### [EXERCISE MATERIALS]

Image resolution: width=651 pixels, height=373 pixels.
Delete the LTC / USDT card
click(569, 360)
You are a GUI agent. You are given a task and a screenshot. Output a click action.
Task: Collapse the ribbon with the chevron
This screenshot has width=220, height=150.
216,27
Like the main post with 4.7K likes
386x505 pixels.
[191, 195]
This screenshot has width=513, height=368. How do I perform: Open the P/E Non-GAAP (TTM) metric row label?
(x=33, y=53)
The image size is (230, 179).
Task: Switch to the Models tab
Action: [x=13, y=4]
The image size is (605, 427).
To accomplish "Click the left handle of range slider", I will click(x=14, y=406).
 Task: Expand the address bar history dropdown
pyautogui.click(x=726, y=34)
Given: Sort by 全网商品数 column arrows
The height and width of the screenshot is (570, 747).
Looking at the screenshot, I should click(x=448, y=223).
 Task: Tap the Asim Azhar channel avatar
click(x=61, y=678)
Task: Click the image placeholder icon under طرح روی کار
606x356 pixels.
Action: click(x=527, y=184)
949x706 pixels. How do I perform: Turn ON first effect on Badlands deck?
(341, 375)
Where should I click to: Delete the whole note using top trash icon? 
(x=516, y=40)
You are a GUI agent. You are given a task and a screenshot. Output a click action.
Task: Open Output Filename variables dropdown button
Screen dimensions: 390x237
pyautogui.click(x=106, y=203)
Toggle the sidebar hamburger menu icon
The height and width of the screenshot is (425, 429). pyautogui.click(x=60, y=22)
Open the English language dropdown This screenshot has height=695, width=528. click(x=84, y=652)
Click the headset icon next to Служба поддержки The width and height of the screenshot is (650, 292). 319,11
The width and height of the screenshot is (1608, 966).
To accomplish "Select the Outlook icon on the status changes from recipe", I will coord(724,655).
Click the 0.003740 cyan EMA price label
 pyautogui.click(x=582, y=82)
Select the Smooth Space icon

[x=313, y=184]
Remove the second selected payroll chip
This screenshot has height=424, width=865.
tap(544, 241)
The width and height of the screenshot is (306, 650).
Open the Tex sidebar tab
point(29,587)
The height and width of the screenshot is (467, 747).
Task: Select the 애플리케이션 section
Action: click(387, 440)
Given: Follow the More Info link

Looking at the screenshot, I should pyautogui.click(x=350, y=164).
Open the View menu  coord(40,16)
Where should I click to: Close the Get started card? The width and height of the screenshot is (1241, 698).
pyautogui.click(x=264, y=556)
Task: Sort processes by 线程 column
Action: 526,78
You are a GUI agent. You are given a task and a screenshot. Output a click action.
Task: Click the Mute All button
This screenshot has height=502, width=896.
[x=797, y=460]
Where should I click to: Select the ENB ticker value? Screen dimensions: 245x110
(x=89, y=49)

### [PROMPT]
The required output is every line above that contains the string "coord".

### [OUTPUT]
To accomplish "Select the Outlook icon on the status changes from recipe", I will coord(724,655).
Open the View menu  coord(40,16)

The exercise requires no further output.